Le grand perdant de la fermeture d'Ormuz - l'Iran lui-même
Globes présente chaque jour un court résumé d'informations issues des médias mondiaux sur Israël. Cette fois : le volume des échanges entre l'Iran et la Chine a chuté de 75 % à cause de la fermeture d'Ormuz, les contrats d'armement entre les États-Unis et le Golfe atteignent des sommets, et Trump veut éloigner l'Arabie saoudite de l'influence chinoise et russe.

Dans le contexte d'une situation sécuritaire en constante évolution, le regard des médias internationaux révèle des perspectives uniques sur les événements régionaux. Nous vous proposons un résumé quotidien de ce qui est écrit dans la presse mondiale sur Israël, afin de mieux comprendre comment la situation est perçue à l'étranger.
Les articles présentés sont tirés de grands journaux internationaux et ne reflètent pas nécessairement la vision du monde de Globes.
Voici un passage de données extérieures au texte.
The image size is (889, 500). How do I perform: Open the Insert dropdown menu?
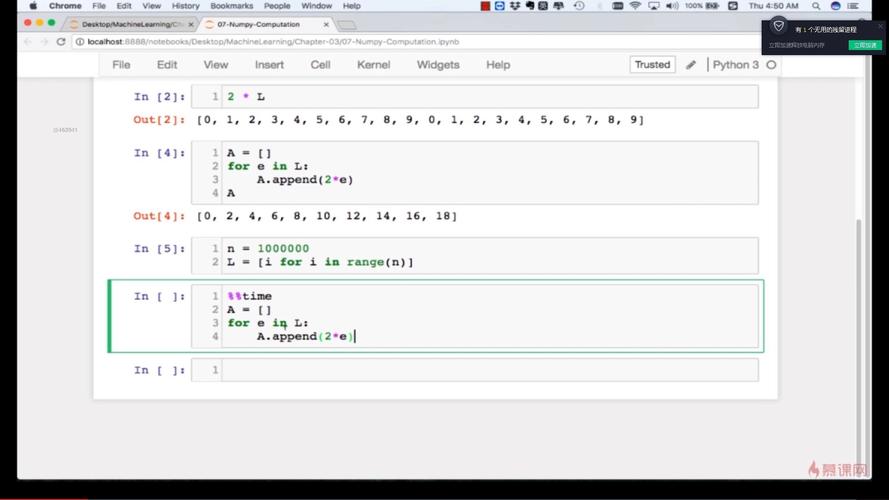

1. La fermeture du détroit d'Ormuz a gravement nui à l'économie iranienne
On parle beaucoup de la façon dont la décision du régime des ayatollahs de fermer le détroit d'Ormuz a nui économiquement aux pays de la région. Cependant, les données douanières de la Chine, partenaire commercial majeur de la République islamique, illustrent à quel point cette mesure stratégique a été un « but contre son camp » pour l'économie iranienne. Iran International rapporte qu'entre mars et juin de cette année, le volume du commerce non pétrolier entre l'Iran et la Chine s'est élevé à seulement 830 millions de dollars, soit une chute d'environ 75 % par rapport aux 3,3 milliards de dollars de la même période l'an dernier.
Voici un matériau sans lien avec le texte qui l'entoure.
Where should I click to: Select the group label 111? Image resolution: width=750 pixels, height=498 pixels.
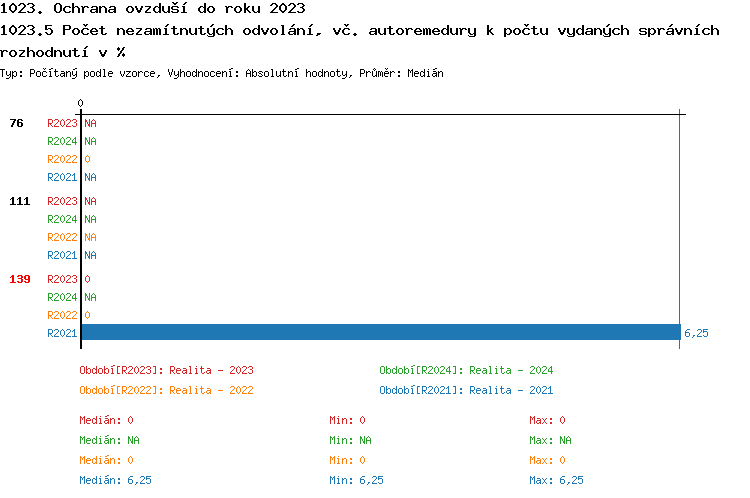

Les données d'expédition collectées par Kepler montrent que la moyenne quotidienne de déchargement dans les ports chinois est passée de 1,74 million de barils de pétrole par jour en avril à seulement 550 000 au cours des deux premières semaines de juillet. Alors que la Chine représentait historiquement 90 % des exportations iraniennes, son commerce avec le reste des pays du Golfe n'a diminué que de 29 % au premier semestre. Par ailleurs, le coût d'expédition d'un conteneur de la Chine vers l'Iran a bondi, passant de 2 500–3 500 dollars avant l'opération « Rugissement du Lion » à 8 000–9 000 dollars aujourd'hui.
2. Dans l'ombre des combats : les livraisons d'armes américaines aux pays du Golfe atteignent des sommets
La coopération sécuritaire israélo-américaine est sans précédent, comme en témoignent les combats conjoints contre l'Iran lors de l'opération « Rugissement du Lion ». Une analyse du site AGBI sur les données du département d'État américain montre que les États-Unis accordent une attention prioritaire aux pays du Golfe. Rien qu'au premier semestre 2026, des ventes d'armes aux pays du CCG ont été approuvées pour un montant de 41 milliards de dollars, contre « seulement » 9 milliards à la même période l'an dernier.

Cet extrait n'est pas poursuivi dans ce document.